Скрипач. Вот он, пожалуй, почти что друг. Но это тип людей такой, который быстро становятся хорошими знакомыми, потом – приятелями, потом – почти друзьями. В разряд настоящих друзей они переходят редко, но только потому, что у них очень-очень-очень много почти друзей, между всеми им не разорваться. Но если подружишься – то это будет настоящий друг, который со всем кавказским темпераментом станет тебя хвалить, ругать, горой за тебя стоять, а если надо – то и затрещину по-дружески отвесит. Да, Скрипач – почти друг.
Иван Иваныч – тоже почти друг. Ну или хороший приятель. Просто по той причине, что молчит. Зато слушает замечательно, ему можно что угодно рассказывать, он будет кивать, улыбаться, мимикой и жестами выразит свое ощущение, при этом у тебя даже неловкости не будет от того, что ты умеешь говорить, а он – нет. Если бы он заговорил, мы бы точно стали друзьями.
Ну и Дед. Мальчишка, воришка и страж закона одновременно (было у меня сильное подозрение, что со своим прошлым парень так и не завязал до конца). Грубоватый, порой наглый, порой дурашливый. Но как ни странно, вот он как раз – ближе всего к понятию друга. Не младший брат, не нуждающийся в опеке «сын полка», а именно боевой друг. Наверное, это означает, что я сам – инфантильный и безалаберный человек. Но что поделать, мы таковы, каковы мы есть.
– Вот он чапает! – азартно сказал Дед. – Глянь, Ударник! На восемь часов!

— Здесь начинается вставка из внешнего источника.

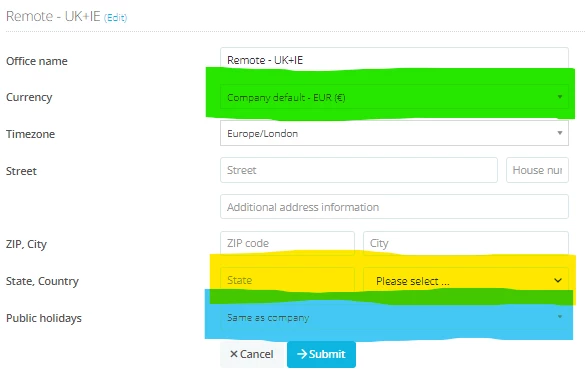
Task: Click the X icon on Cancel
Action: (234, 354)
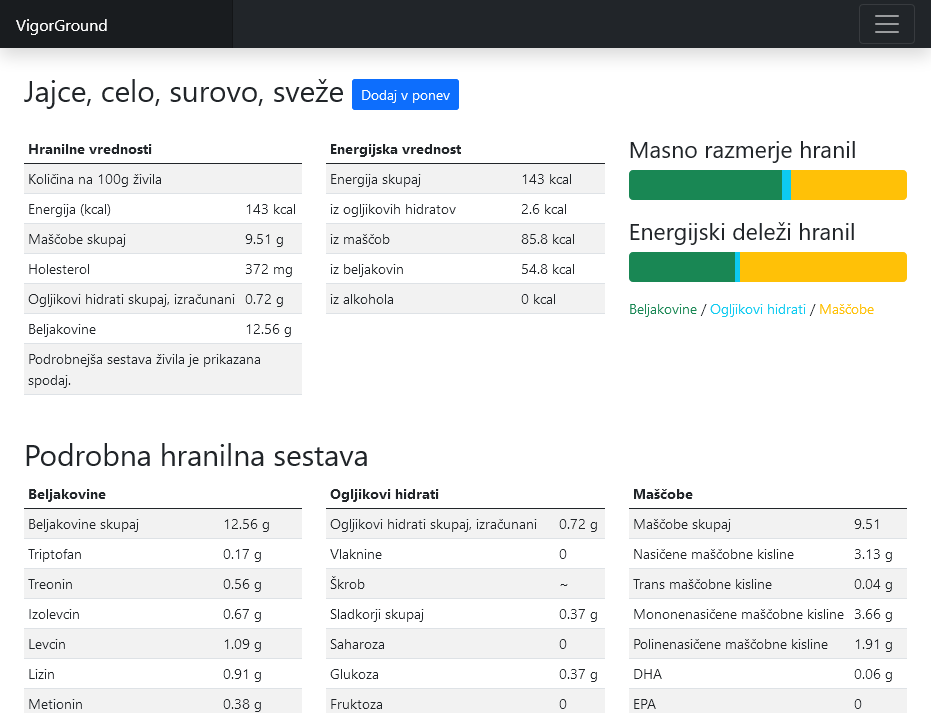
Task: Click the 'iz alkohola' energy row
Action: click(465, 299)
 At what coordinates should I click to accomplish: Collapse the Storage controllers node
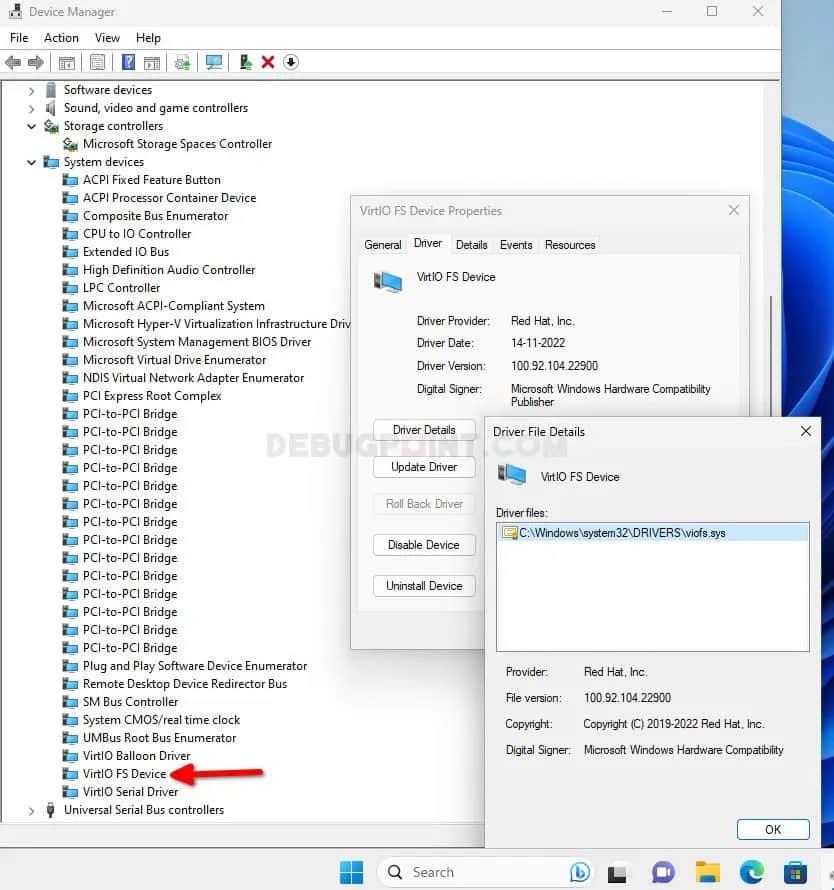[x=32, y=126]
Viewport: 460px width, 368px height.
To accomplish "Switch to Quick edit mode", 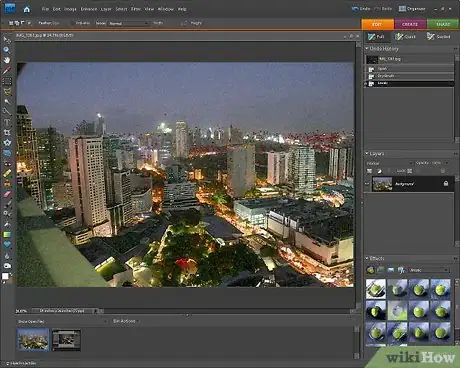I will 405,37.
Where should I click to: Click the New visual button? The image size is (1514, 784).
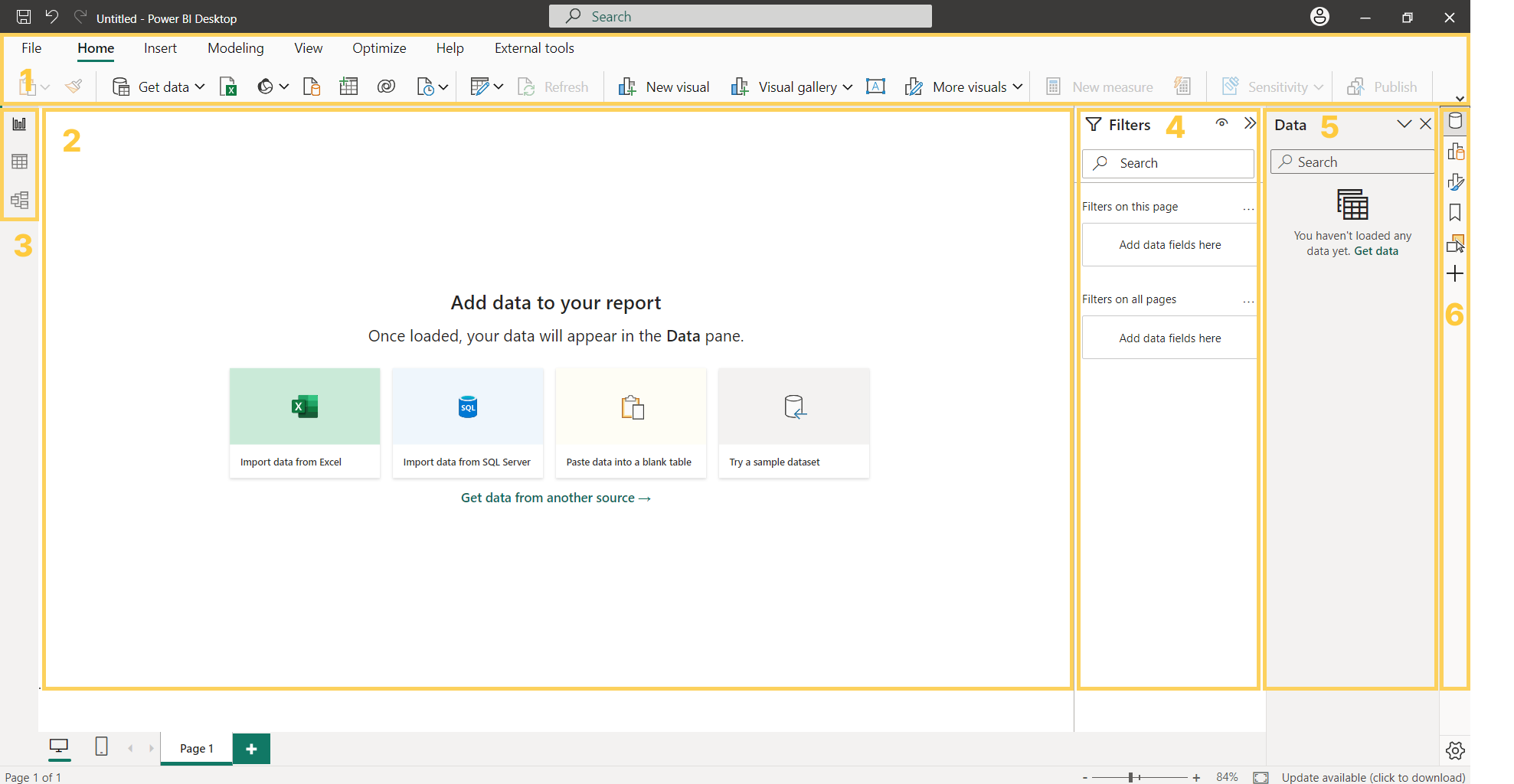664,87
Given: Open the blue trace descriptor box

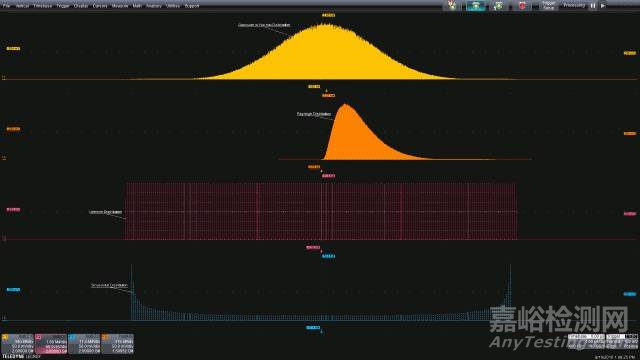Looking at the screenshot, I should 84,344.
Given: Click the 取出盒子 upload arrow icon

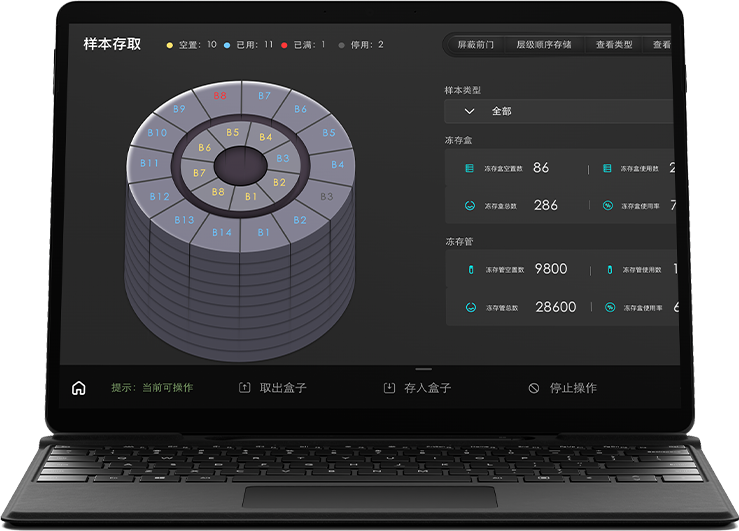Looking at the screenshot, I should [245, 388].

Я повернул бинокль и увидел нарушителя. Тот как раз остановился, чтобы напиться, и с удивлением изучал пластиковую бутылку. Видимо, первый раз видит, как пластмасса в Центруме превращается в белесые пузырящиеся сопли.
– Думаю, стрелять не придется, – решил Дед. – Возьмем тепленьким. Ударник, если у него ружье хорошее – оно мое!
– Ты вначале возьми, – пробормотал я. – А вдруг у него портал мгновенный и большой?
Но мы его взяли без всяких проблем. Это и впрямь оказался авантюрист-одиночка, он с энтузиазмом воспринял мысль стать пограничником, месяц кантовался с нами, но для его натуры у нас было скучно, так что он перебрался на другую заставу, куда-то в Аламею.
А ружье у него было паршивое, с таким только на уток охотиться. Дед сам не захотел его брать.
Кабинеты в «Шпалах и гравии» были небольшими, но универсальными. Имелся и стол с несколькими стульями, и мягкий диван – вроде как предназначенный для спокойного отдыха, рядом с ним стоял курительный столик с пепельницей и стойка со старыми газетами и журналами. Но все прекрасно знали, что диван раскладывается, а внутри, в ящике, лежит чистое постельное белье.
Что поделать – казармы-общежития уединения не гарантировали, а жизнь есть жизнь. Среди наемников были и мужчины, и женщины, да и проституция в Клондале хоть и не была разрешена официально, но и особо не скрывалась и не табуировалась.
В ожидании Эйжел (или бармена с известием, что посыльный получил по уху и вернулся один) я развалился на диване и цедил виски, разбавляя его водой. Технология производства виски в Клондале была один в один как в Шотландии. Торф, ячмень, солод, перегонные кубы… Более того – клондальский виски был только солодовым, никакое зерно, кроме местного ячменя, абсолютно похожего на земной, не использовалось. И все-таки вкус отличался разительно. Он был не то чтобы хуже – просто другой.